Direction 1
According to the book description, what kind of business does Lee Grant own in Berkeley?

Excerpt provided
The year is 1962, and Alice Brown’s carefully constructed world has finally splintered. After the collapse of her lavender marriage, the expectations of her Connecticut neighbors have curdled into disdain, and she is left to protect her son while battling the crushing weight of her own secret identity. Alice has spent a decade silencing the echoes of her high school romance with Lee Grant, a woman who long ago chose an authentic life over a comfortable one. When Lee returns, she is a world away from the girl Alice once knew. Now an outspoken radical bookstore owner in the vibrant, counter-cultural heart of Berkeley, Lee embodies the defiance Alice has always suppressed. As they reconnect, the spark between them reignites, transforming from a nostalgic ache into a promise of survival. But Lee refuses to hide in the shadows of the suburbs again, forcing Alice toward an agonizing ultimatum: the security of societal approval or the terrifying, liberating reality of love. Transported from the stifling constraints of suburban Connecticut to the radical freedom of the Bay Area, Alice must decide if she is brave enough to rewrite her future. At Last It’s You is a poignant, triumphant tale of lost time reclaimed and the courage it takes to finally come home to oneself.

Direction 2
Extract every line of the records below verbatim, omitting the pictures.

Records from a dataset

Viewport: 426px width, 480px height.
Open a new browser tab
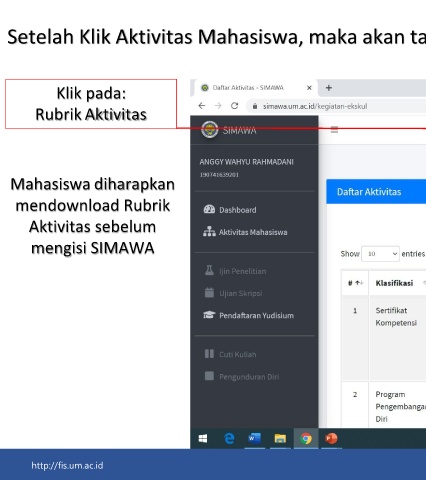click(x=329, y=88)
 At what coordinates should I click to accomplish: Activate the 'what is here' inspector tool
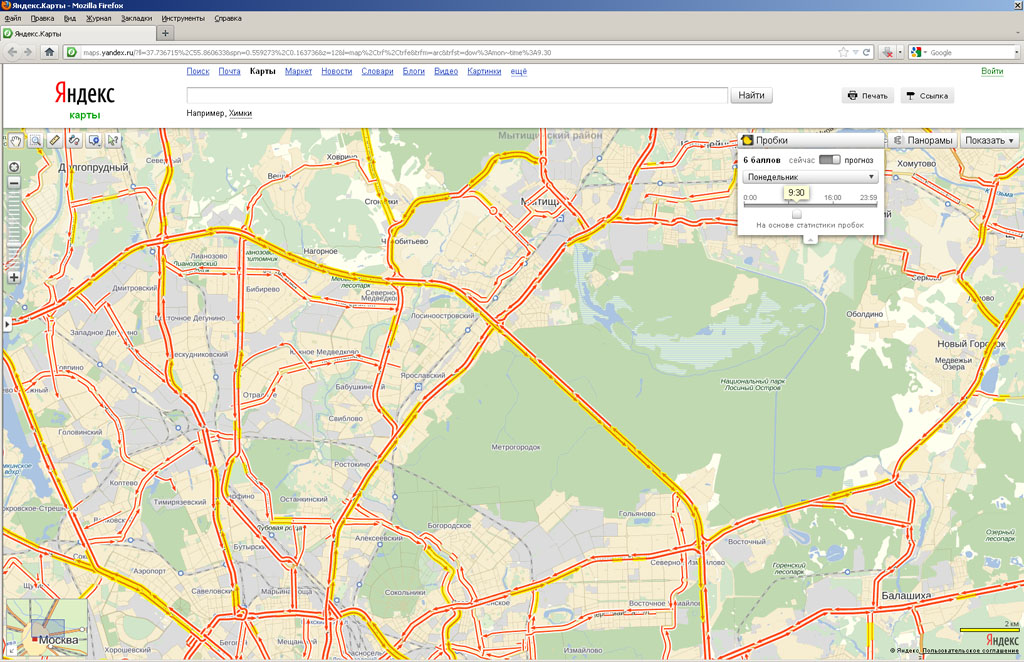pos(112,141)
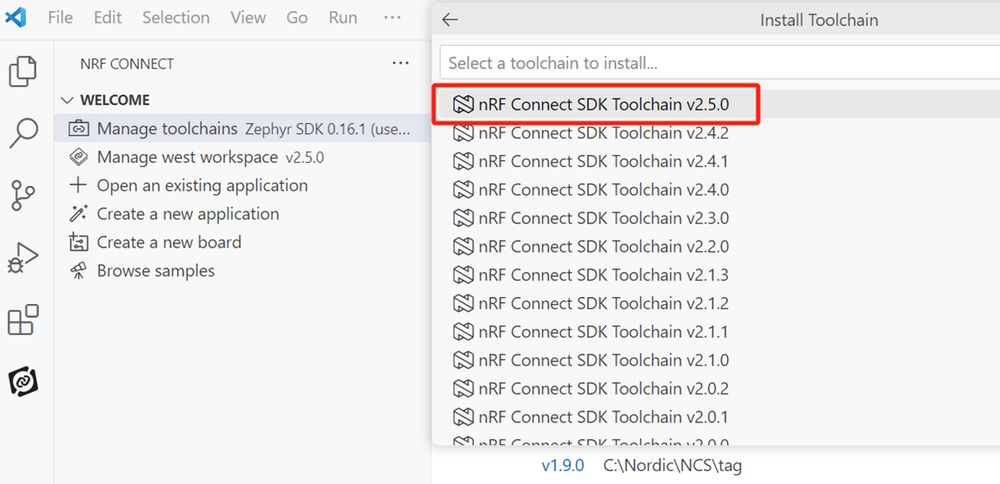
Task: Collapse the WELCOME section
Action: point(68,100)
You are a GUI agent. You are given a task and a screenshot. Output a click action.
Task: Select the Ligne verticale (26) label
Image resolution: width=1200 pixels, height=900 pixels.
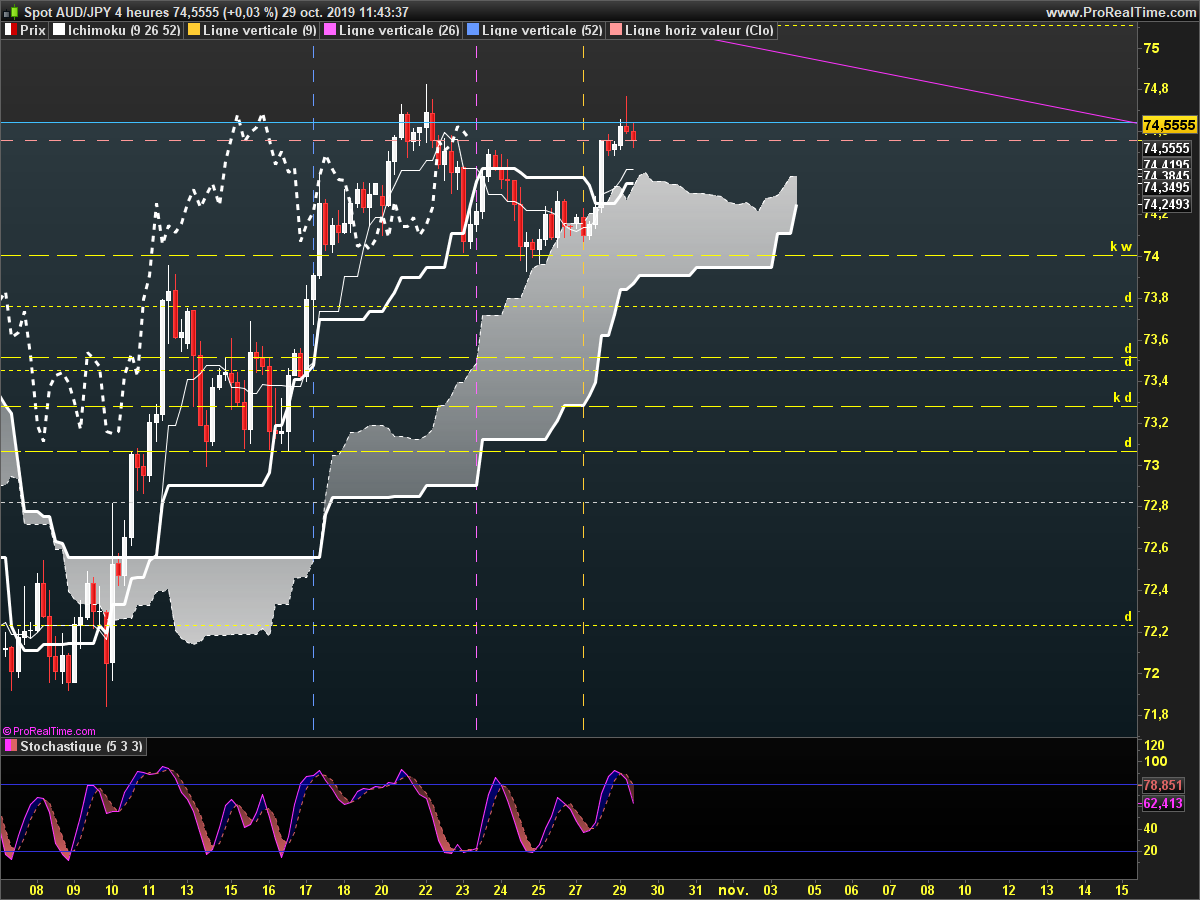point(399,31)
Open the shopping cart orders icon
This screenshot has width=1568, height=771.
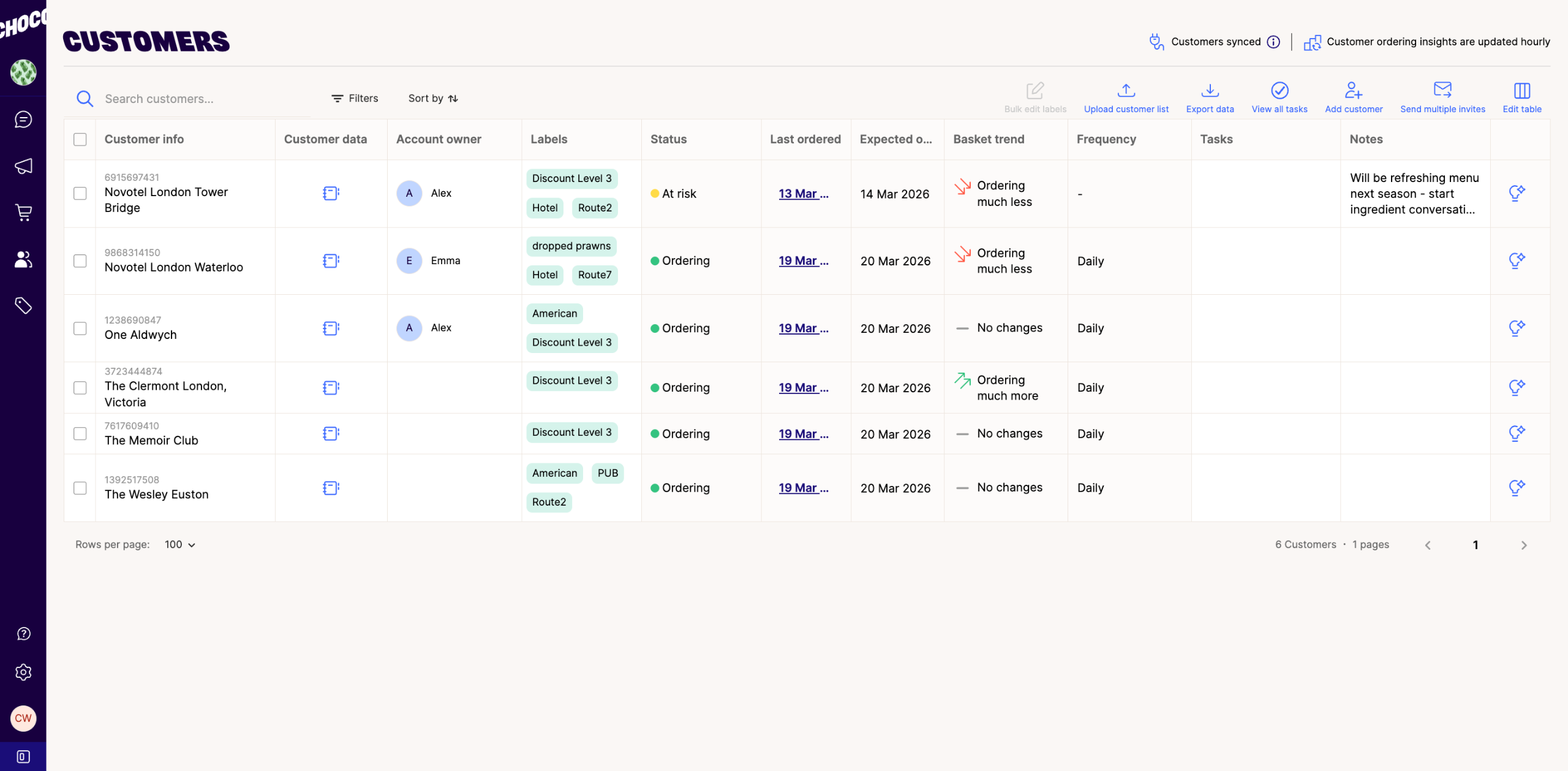click(x=23, y=213)
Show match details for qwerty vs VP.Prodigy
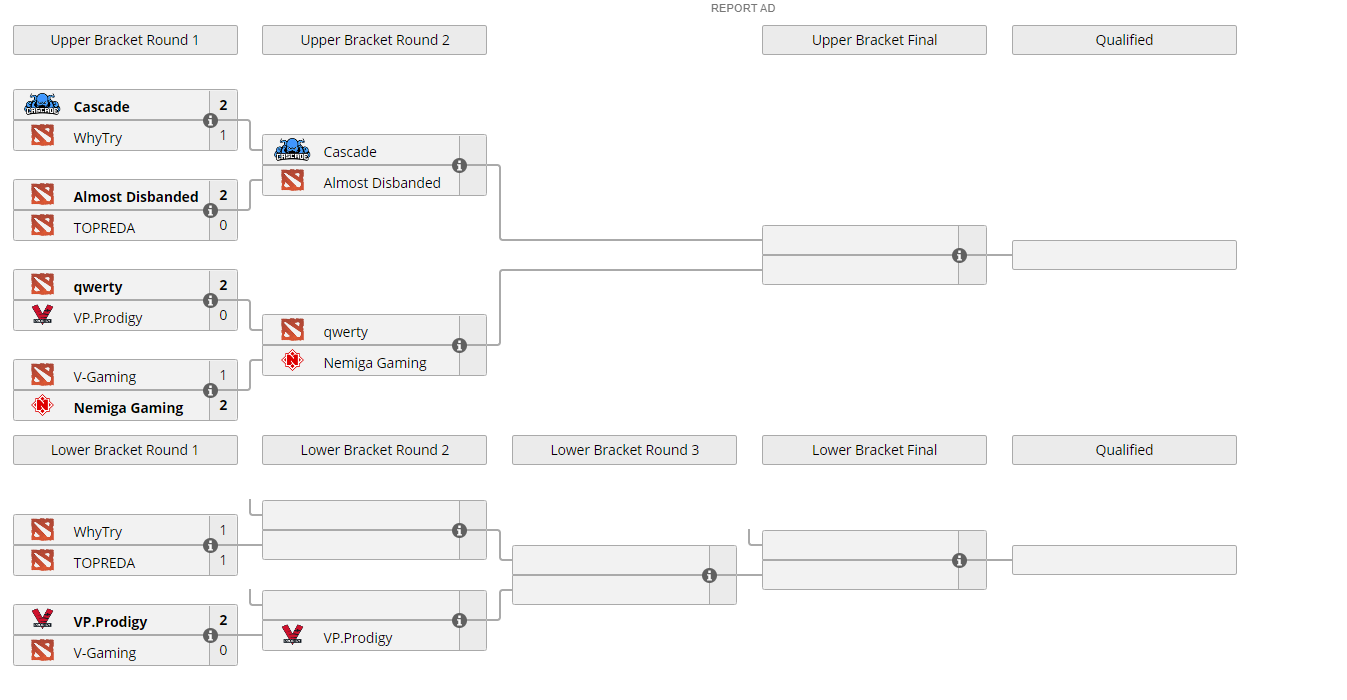The width and height of the screenshot is (1347, 700). (210, 301)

Correct result 1
A radical bookstore.

Correct result 2
Viewport: 426px width, 480px height.
Open a new browser tab
click(x=329, y=88)
 At what coordinates should I click to accomplish: Activate the 'what is here' inspector tool
pos(112,141)
Task: Collapse the WELCOME section
Action: point(68,100)
You are a GUI agent. You are given a task and a screenshot. Output a click action.
Task: Select the Ligne verticale (26) label
Image resolution: width=1200 pixels, height=900 pixels.
point(399,31)
Open the shopping cart orders icon
This screenshot has width=1568, height=771.
click(x=23, y=213)
Show match details for qwerty vs VP.Prodigy
The width and height of the screenshot is (1347, 700). (210, 301)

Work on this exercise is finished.